AIM OF THE TASK: Report the number of lines in the entries below that include the word "computer", and nothing else.

##### ENTRIES SUPPLIED #####

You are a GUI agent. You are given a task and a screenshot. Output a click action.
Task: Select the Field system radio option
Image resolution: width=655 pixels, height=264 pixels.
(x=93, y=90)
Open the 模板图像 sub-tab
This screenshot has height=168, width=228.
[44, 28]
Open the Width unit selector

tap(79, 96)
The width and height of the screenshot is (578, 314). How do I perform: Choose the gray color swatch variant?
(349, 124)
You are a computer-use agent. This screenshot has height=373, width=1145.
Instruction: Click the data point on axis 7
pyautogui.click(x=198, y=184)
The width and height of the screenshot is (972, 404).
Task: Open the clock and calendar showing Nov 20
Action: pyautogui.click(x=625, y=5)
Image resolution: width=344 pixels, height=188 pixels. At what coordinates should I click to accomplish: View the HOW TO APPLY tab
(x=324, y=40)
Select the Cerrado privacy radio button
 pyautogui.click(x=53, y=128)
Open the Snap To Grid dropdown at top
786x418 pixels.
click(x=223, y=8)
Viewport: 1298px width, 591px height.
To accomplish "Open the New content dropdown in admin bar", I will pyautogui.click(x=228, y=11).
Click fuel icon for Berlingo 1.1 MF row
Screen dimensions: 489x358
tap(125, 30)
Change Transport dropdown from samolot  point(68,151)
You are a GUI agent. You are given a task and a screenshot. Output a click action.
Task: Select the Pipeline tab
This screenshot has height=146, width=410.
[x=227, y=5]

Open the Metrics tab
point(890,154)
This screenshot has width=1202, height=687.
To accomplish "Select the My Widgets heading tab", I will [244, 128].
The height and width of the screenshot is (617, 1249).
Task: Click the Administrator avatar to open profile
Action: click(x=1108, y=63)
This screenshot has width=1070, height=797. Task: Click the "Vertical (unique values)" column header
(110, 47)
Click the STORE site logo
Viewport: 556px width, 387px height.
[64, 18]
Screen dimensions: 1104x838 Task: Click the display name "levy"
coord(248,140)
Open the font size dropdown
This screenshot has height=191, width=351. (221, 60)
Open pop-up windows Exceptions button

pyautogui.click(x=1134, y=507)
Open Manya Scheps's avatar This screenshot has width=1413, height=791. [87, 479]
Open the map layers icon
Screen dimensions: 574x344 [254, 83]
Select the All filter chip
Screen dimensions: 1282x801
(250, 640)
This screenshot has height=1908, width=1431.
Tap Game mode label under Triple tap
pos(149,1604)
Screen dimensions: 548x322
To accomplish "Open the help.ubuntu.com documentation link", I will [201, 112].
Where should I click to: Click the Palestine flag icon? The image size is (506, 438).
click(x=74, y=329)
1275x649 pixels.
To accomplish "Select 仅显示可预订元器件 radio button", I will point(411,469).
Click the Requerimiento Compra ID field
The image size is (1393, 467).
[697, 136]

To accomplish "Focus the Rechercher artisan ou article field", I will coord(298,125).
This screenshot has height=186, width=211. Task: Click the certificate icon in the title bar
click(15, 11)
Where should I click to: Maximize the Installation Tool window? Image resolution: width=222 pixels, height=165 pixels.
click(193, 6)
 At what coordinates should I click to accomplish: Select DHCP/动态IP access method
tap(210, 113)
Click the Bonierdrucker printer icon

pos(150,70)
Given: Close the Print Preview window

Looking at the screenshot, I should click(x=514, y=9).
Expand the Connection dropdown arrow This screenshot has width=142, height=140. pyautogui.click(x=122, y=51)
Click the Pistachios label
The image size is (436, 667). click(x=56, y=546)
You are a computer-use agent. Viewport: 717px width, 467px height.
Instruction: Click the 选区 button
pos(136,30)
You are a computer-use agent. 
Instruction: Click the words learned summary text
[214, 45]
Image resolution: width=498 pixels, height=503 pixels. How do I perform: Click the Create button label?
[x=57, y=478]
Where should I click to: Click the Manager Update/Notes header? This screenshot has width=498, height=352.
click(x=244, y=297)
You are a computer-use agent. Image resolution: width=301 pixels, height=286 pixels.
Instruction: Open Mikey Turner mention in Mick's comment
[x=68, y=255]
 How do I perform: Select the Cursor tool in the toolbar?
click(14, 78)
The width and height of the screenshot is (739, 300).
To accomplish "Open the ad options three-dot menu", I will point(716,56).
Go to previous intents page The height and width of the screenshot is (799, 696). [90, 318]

#####

TASK OUTPUT: 4